The way to do it with a clear conscience, just so you know, is to basically turn a blind eye to the Common Agricultural Policy – to treat the CAP in much the way you would an unfortunate, but extremely prominent, pus-dribbling wart on the face of a beloved aunt. You have to simply pretend it isn’t there while hoping that your dear aunt will surely notice it soon herself and toodle off to the doctor to have it removed. But still, despite your best efforts you still occasionally find yourself staring in disbelief and disgust at the hairy, slimy lump that is so horrendously disfiguring someone you love so much, and catching yourself just before the dear relative notices that you’ve started to shy away from her welcoming kiss.
The quote that heads this post is from an interview with EU Farming Commissioner Mariann Fischer Boel in the Financial Times – not actually said by her, though it is implied that she would agree with that assessment. (Read the whole thing for a good overview of some of the current problems in the run up to the Hong Kong World trade organisation talks next month.)
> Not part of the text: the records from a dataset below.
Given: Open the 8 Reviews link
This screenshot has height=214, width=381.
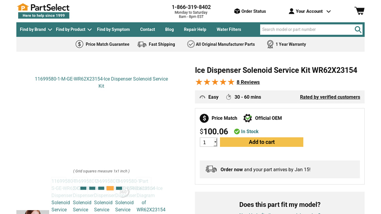Looking at the screenshot, I should click(x=248, y=82).
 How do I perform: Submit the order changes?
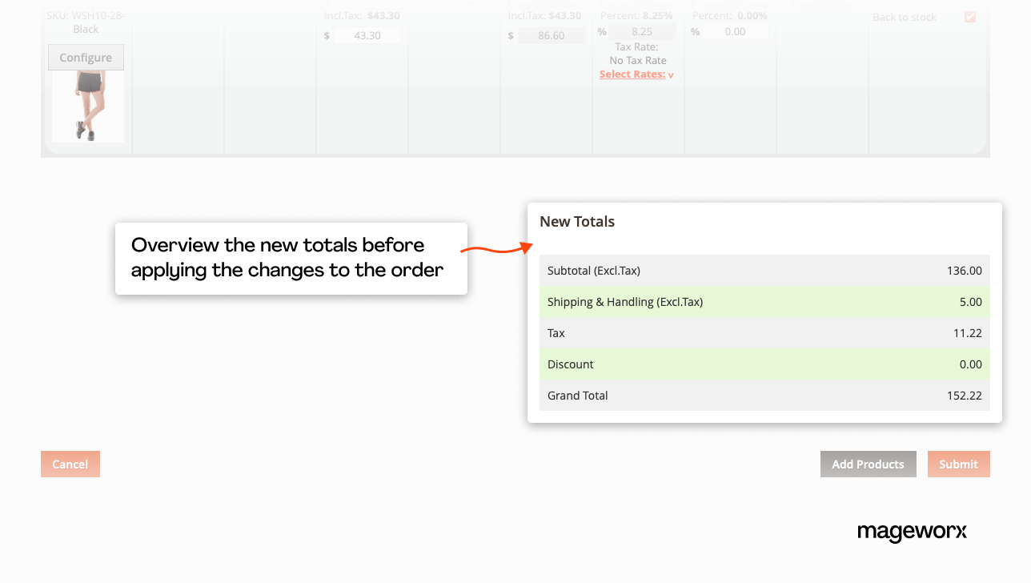click(958, 464)
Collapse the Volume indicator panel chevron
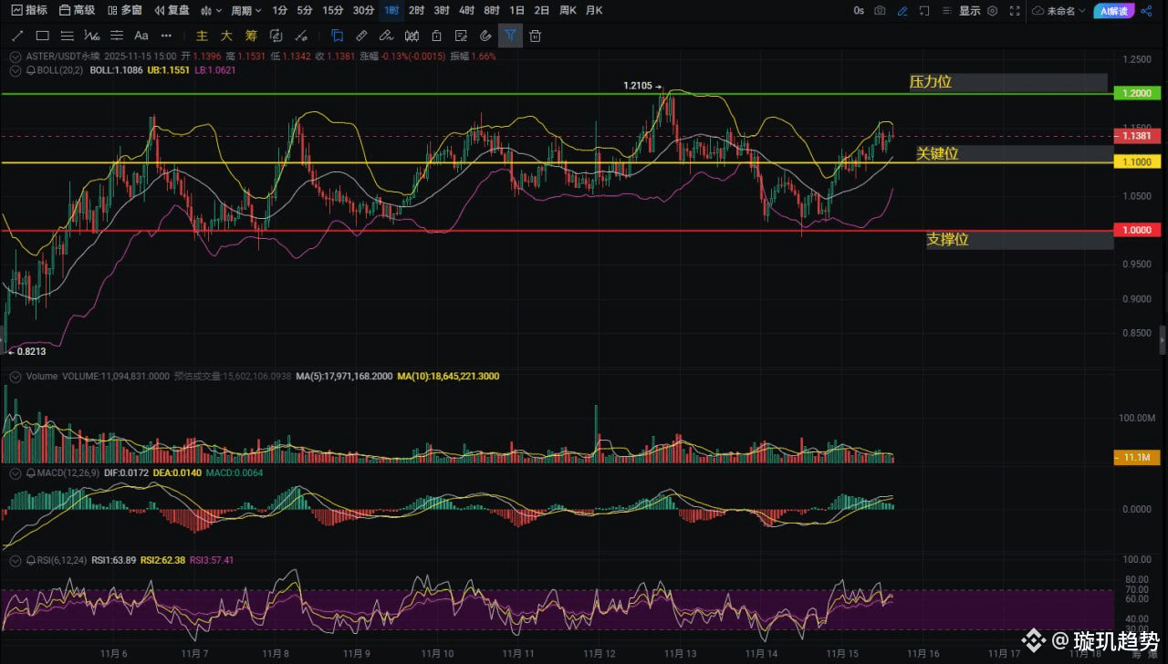The height and width of the screenshot is (664, 1168). (x=14, y=376)
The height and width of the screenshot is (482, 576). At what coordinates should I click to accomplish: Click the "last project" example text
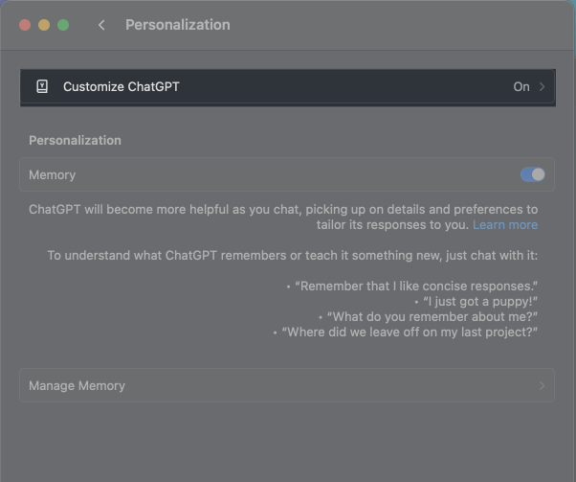[x=409, y=332]
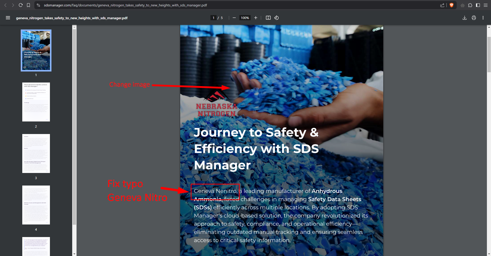Select page 2 thumbnail
The image size is (491, 256).
(36, 102)
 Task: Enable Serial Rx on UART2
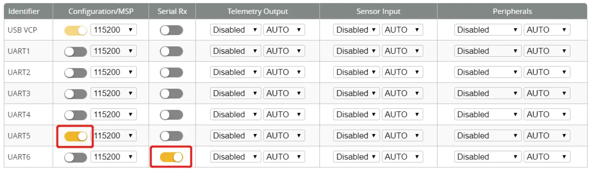(x=171, y=73)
As long as the CAP continues to exist, and as long as the EU keeps subsidising an agricultural sector which would likely fail without taxpayers’ money, it will be impossible fully to defend the EU as the great idea it should be. After all, how can you fully defend a system where someone wanders into a government office and says “Hello – I’m really crap at my job, give me some money,” and the faceless bureaucrat simply hands over vast piles of cash? Because that’s effectively what the European farmer is doing to the EU.
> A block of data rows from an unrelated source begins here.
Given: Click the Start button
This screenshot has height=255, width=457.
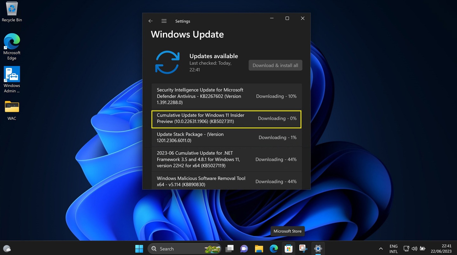Looking at the screenshot, I should 139,249.
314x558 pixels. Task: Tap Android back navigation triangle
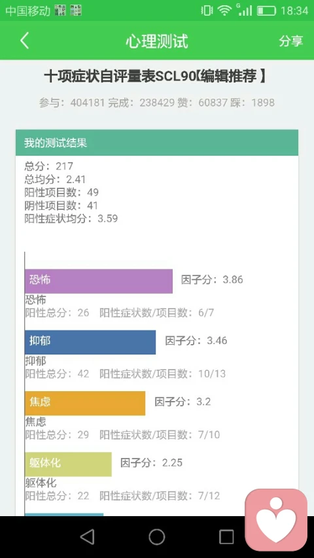click(x=87, y=536)
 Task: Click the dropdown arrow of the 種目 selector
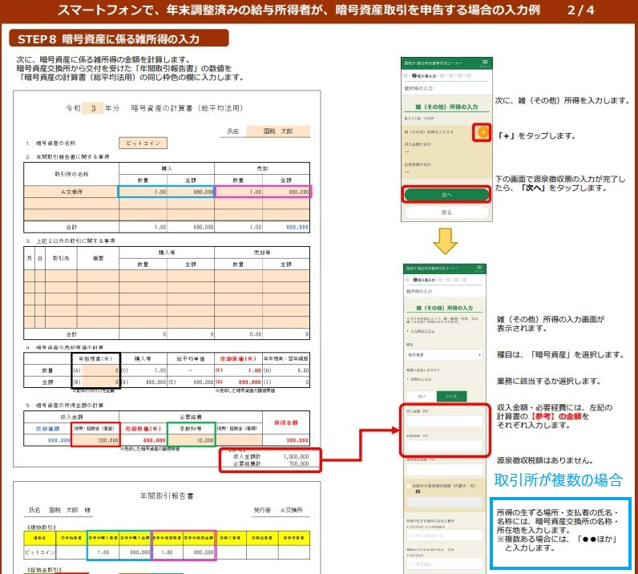[479, 355]
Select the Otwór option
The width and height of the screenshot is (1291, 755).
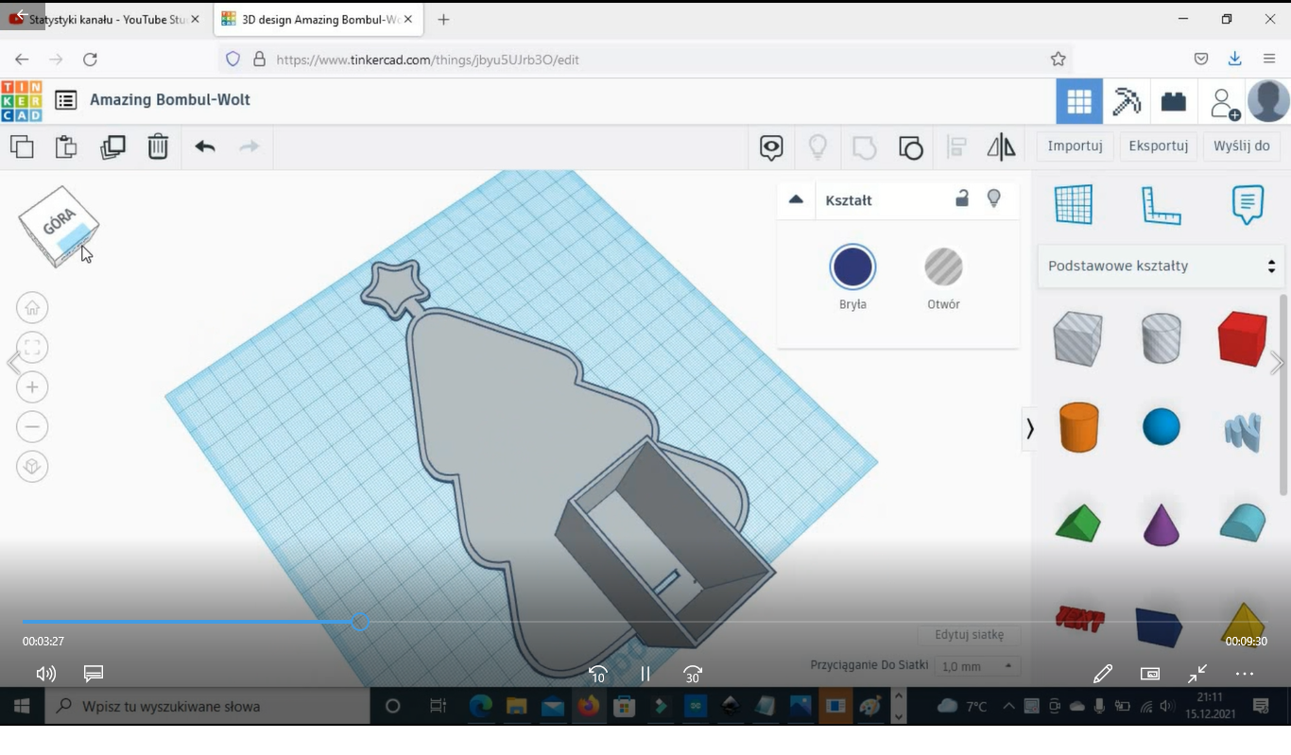[942, 266]
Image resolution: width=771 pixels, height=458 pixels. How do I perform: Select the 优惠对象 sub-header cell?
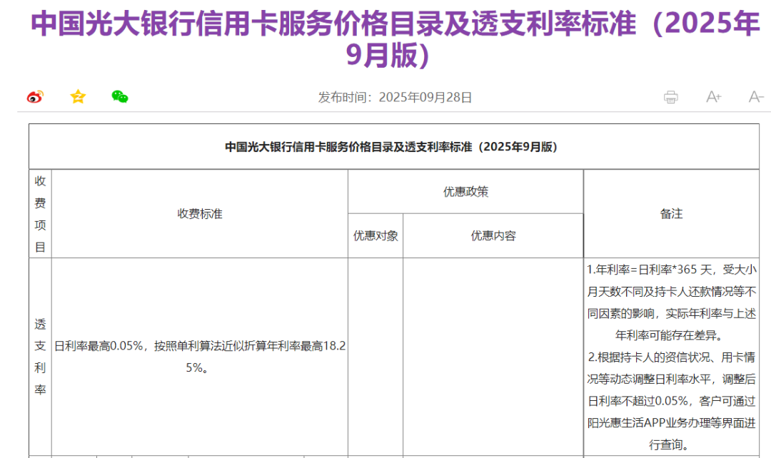coord(376,235)
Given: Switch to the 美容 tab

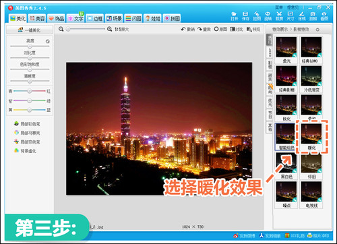Looking at the screenshot, I should 37,18.
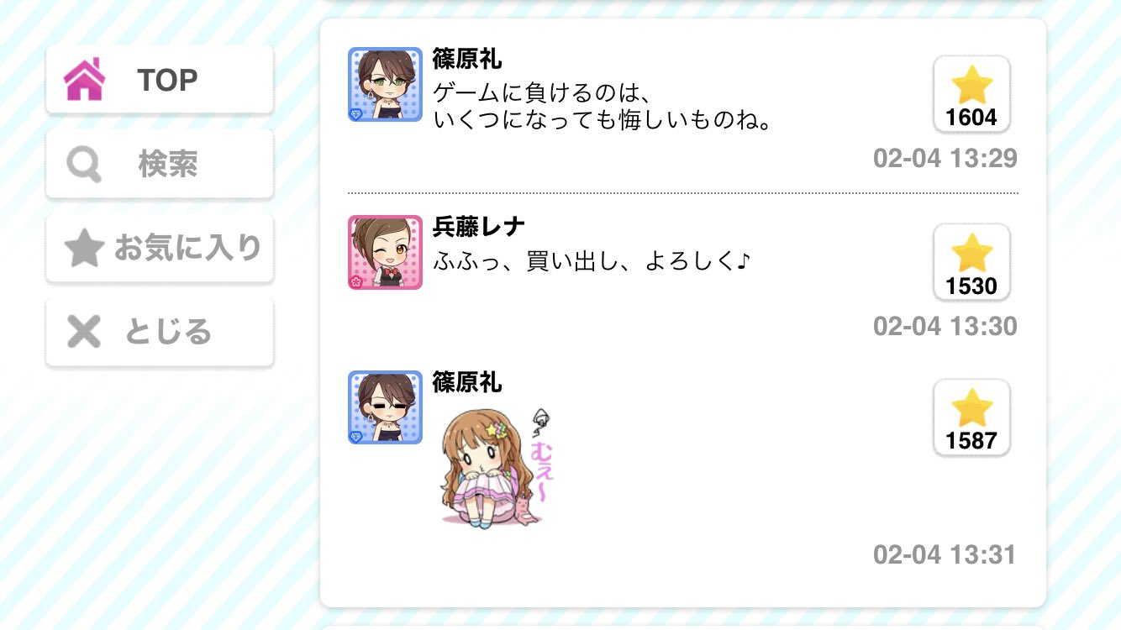The image size is (1121, 630).
Task: Star the sticker post with 1587 favorites
Action: point(971,417)
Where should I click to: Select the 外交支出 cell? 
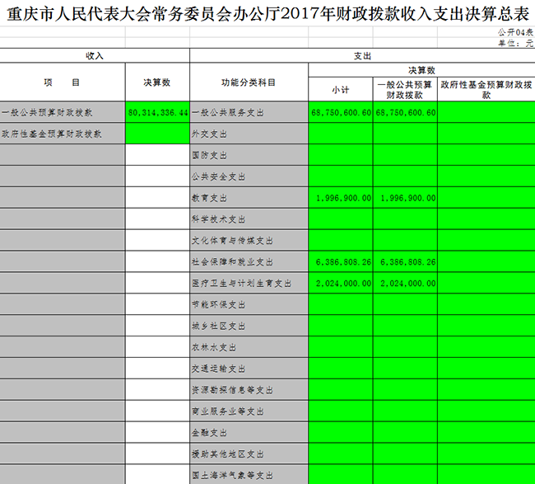pos(249,133)
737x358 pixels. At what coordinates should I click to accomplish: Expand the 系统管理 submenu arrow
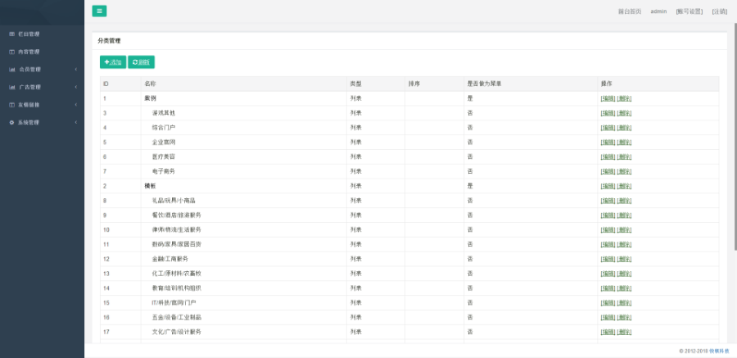pyautogui.click(x=75, y=122)
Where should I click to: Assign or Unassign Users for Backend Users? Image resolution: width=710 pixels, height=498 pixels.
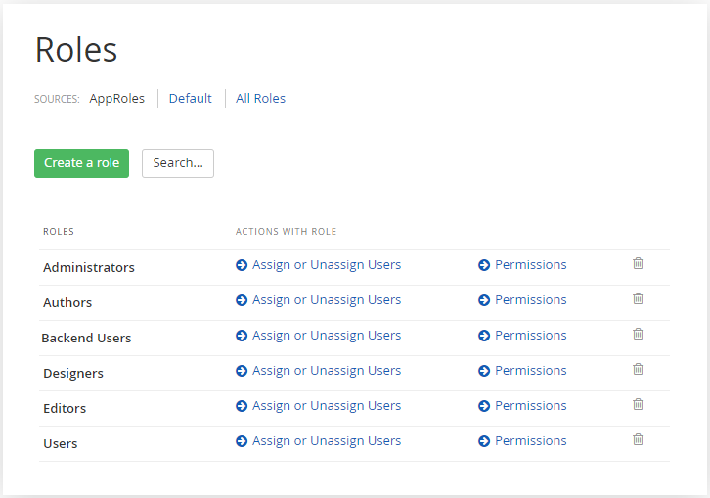coord(326,336)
The CAP rewards failure, and pays idleness. Which is, of course, why it’s going to be impossible to get it reformed as long as the EU continues in its current set-up. Who, after all, is going to vote to have to do more work for less pay? That’s precisely what we’re asking of (to pick the most obvious example) France whenever we try and push for much-needed CAP reform.
Until Qualified Majority Voting comes into force, as mooted in the piss-poor draft constitutional treaty that was roundly rejected by the French and Dutch voters back in the summer, there will be no way to override the objections of those member states who do well out of the CAP. All of this is just a rather pathetic sideshow, with fancy-sounding calls for intense reform which can not, in the current set-up, ever be delivered upon. It’s much like the perennial cry of the populist right-wing of the Conservative party that “we’ll take back powers devolved to Brussels” – no you won’t, sonny; not without the agreement of all 24 other member states, that is.
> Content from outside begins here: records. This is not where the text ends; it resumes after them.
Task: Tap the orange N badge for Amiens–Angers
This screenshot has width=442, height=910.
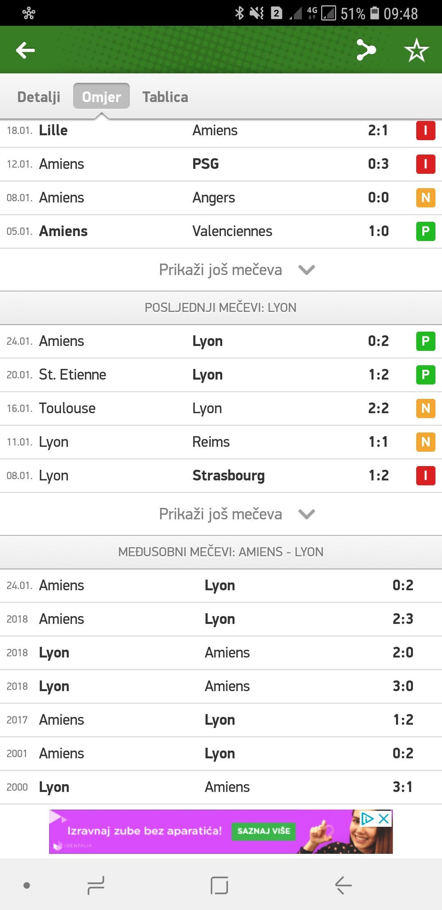Action: point(426,198)
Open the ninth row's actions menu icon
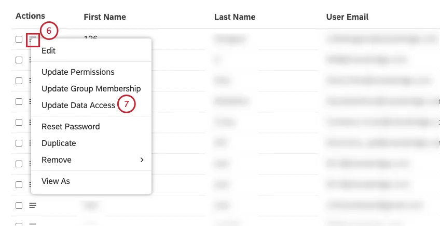Viewport: 440px width, 226px height. pyautogui.click(x=33, y=205)
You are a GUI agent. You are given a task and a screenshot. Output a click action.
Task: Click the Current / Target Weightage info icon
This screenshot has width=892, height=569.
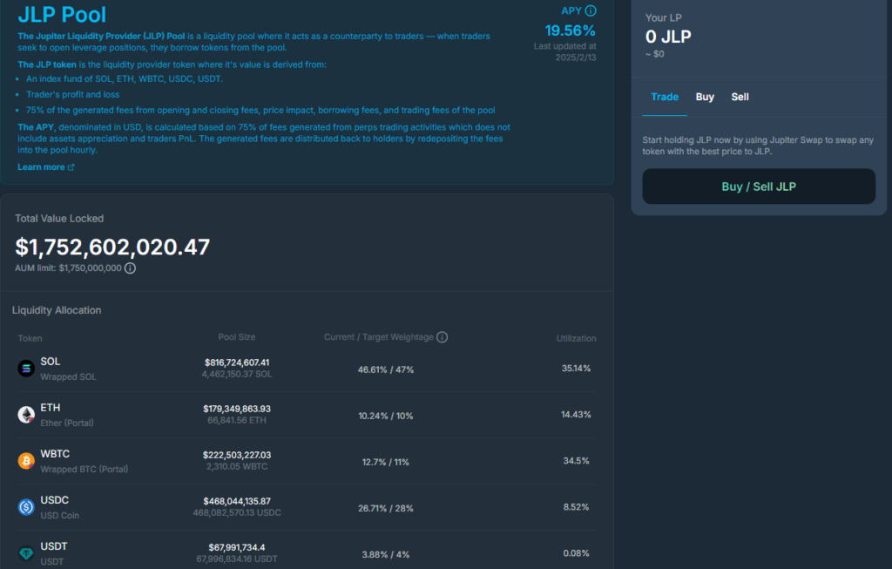(x=442, y=337)
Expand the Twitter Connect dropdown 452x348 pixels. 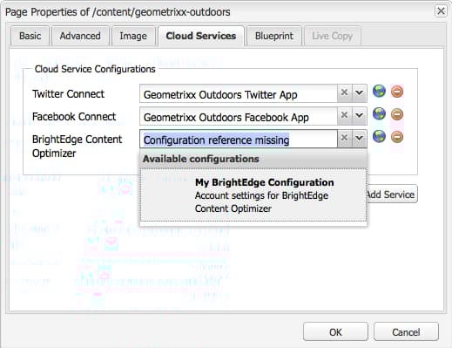point(360,93)
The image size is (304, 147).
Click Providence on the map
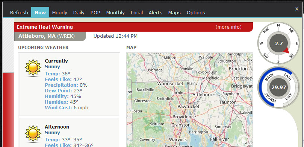click(184, 117)
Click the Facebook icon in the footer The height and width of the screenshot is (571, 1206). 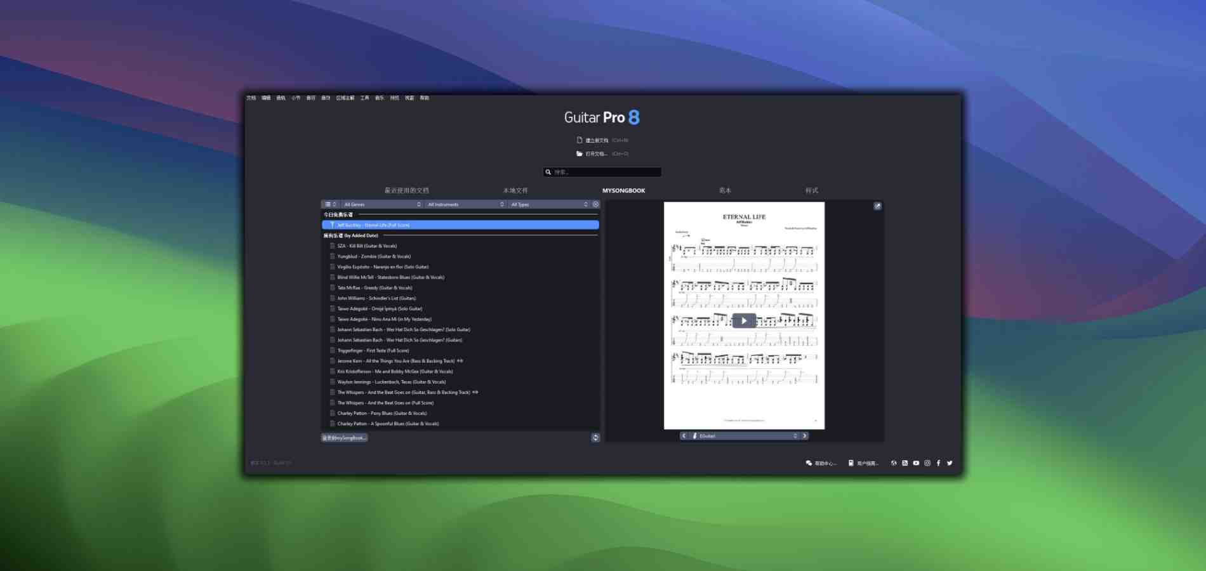(938, 463)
And therein lies the problem. By maintaining the individual member state veto, the maintenance of the status quo is always the most likely outcome of any dispute – especially over the CAP. France is not likely to surrender – especially not after so many recent crises for Chirac’s government, from the “Non” vote in the constitutional referendum to mob violence in the towns and suburbs. To back down over farming subsidies is a political impossibility for Chirac and co.
For France to vote for a reduction of CAP subsidies would be like the proverbial Turkey registering his support for Christmas. The French would need to be offered something substantial in return – and most importantly, something substantial that they could also use to placate their doubtless irate populace. And the big trouble is, no matter how hard I think I just can’t work out what the hell that might be.
And thus, once again, we get back to the ducking of the issue which is all that really can be done with the CAP if you’re even slightly in favour of the EU. It’s not only indefensible, but also insoluble.
But the rest of the EU’s great. Honest.